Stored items
===

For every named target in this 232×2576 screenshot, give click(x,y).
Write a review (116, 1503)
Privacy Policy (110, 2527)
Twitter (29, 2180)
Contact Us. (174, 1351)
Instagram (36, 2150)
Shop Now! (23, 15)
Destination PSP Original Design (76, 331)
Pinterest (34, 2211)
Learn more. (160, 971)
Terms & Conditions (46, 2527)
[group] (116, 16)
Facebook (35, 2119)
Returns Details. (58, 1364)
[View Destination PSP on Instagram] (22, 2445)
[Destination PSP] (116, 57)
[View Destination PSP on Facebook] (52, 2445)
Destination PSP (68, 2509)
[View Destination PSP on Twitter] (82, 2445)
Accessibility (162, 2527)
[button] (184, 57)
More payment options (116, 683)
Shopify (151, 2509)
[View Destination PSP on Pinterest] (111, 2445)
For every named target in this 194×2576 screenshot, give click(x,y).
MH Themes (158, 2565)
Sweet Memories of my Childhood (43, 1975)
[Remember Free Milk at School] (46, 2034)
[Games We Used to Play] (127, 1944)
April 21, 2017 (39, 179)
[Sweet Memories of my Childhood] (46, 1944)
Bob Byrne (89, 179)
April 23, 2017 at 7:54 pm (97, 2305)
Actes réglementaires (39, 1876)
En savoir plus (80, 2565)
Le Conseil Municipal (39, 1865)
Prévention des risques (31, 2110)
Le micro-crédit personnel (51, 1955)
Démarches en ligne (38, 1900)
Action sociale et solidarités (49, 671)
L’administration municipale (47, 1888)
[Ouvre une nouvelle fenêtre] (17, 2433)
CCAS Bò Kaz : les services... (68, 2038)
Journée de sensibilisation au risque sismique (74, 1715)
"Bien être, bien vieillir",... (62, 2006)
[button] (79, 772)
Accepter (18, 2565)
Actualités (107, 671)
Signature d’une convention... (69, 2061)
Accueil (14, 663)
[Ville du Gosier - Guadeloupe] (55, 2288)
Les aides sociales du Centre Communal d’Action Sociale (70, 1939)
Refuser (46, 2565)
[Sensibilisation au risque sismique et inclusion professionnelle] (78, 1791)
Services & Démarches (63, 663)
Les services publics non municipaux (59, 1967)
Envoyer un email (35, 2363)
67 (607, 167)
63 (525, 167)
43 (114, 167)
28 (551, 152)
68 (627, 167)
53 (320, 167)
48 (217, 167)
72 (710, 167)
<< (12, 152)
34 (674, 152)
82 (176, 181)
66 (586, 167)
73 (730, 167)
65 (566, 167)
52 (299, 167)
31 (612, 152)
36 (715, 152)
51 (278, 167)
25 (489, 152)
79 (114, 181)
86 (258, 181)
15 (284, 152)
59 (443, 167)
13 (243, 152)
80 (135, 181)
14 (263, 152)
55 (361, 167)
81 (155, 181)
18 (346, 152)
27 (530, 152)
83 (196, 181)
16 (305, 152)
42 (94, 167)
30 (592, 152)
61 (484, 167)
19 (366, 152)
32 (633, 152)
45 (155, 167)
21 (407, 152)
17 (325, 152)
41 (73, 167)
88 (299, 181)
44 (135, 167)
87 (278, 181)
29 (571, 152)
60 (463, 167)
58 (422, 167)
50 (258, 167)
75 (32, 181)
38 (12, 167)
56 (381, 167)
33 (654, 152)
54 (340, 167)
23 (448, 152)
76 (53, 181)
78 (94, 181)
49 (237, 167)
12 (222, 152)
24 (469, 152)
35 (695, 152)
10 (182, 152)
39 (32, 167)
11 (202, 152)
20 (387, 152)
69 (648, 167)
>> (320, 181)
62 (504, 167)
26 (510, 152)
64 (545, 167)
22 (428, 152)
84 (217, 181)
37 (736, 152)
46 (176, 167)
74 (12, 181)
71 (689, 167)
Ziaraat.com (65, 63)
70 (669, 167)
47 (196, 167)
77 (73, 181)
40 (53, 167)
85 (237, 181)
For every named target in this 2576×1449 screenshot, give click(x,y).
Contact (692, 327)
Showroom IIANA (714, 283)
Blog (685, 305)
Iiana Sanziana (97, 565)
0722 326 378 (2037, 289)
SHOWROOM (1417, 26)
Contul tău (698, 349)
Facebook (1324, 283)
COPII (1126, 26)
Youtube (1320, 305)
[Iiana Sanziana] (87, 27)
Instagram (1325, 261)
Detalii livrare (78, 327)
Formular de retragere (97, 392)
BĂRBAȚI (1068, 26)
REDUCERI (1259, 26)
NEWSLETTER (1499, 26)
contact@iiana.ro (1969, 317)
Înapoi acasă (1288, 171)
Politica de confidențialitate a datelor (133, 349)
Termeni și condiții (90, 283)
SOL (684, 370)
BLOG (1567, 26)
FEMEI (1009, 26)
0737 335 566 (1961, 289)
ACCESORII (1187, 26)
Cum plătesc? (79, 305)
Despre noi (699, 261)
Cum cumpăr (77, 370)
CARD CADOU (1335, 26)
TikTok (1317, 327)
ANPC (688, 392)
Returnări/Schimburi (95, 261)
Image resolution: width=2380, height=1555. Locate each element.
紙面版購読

===

WHAT TO WORK ON >> Your response should be the lines above from the first to the one containing "Les aides sociales", inclusive, each given exactly.

EXPECTED OUTPUT >>
For every named target in this 232×2576 screenshot, give click(x,y).
Write a review (116, 1503)
Privacy Policy (110, 2527)
Twitter (29, 2180)
Contact Us. (174, 1351)
Instagram (36, 2150)
Shop Now! (23, 15)
Destination PSP Original Design (76, 331)
Pinterest (34, 2211)
Learn more. (160, 971)
Terms & Conditions (46, 2527)
[group] (116, 16)
Facebook (35, 2119)
Returns Details. (58, 1364)
[View Destination PSP on Instagram] (22, 2445)
[Destination PSP] (116, 57)
[View Destination PSP on Facebook] (52, 2445)
Destination PSP (68, 2509)
[View Destination PSP on Twitter] (82, 2445)
Accessibility (162, 2527)
[button] (184, 57)
More payment options (116, 683)
Shopify (151, 2509)
[View Destination PSP on Pinterest] (111, 2445)
For every named target in this 194×2576 screenshot, give click(x,y).
MH Themes (158, 2565)
Sweet Memories of my Childhood (43, 1975)
[Remember Free Milk at School] (46, 2034)
[Games We Used to Play] (127, 1944)
April 21, 2017 (39, 179)
[Sweet Memories of my Childhood] (46, 1944)
Bob Byrne (89, 179)
April 23, 2017 at 7:54 pm (97, 2305)
Actes réglementaires (39, 1876)
En savoir plus (80, 2565)
Le Conseil Municipal (39, 1865)
Prévention des risques (31, 2110)
Le micro-crédit personnel (51, 1955)
Démarches en ligne (38, 1900)
Action sociale et solidarités (49, 671)
L’administration municipale (47, 1888)
[Ouvre une nouvelle fenêtre] (17, 2433)
CCAS Bò Kaz : les services... (68, 2038)
Journée de sensibilisation au risque sismique (74, 1715)
"Bien être, bien vieillir",... (62, 2006)
[button] (79, 772)
Accepter (18, 2565)
Actualités (107, 671)
Signature d’une convention... (69, 2061)
Accueil (14, 663)
[Ville du Gosier - Guadeloupe] (55, 2288)
Les aides sociales du Centre Communal d’Action Sociale (70, 1939)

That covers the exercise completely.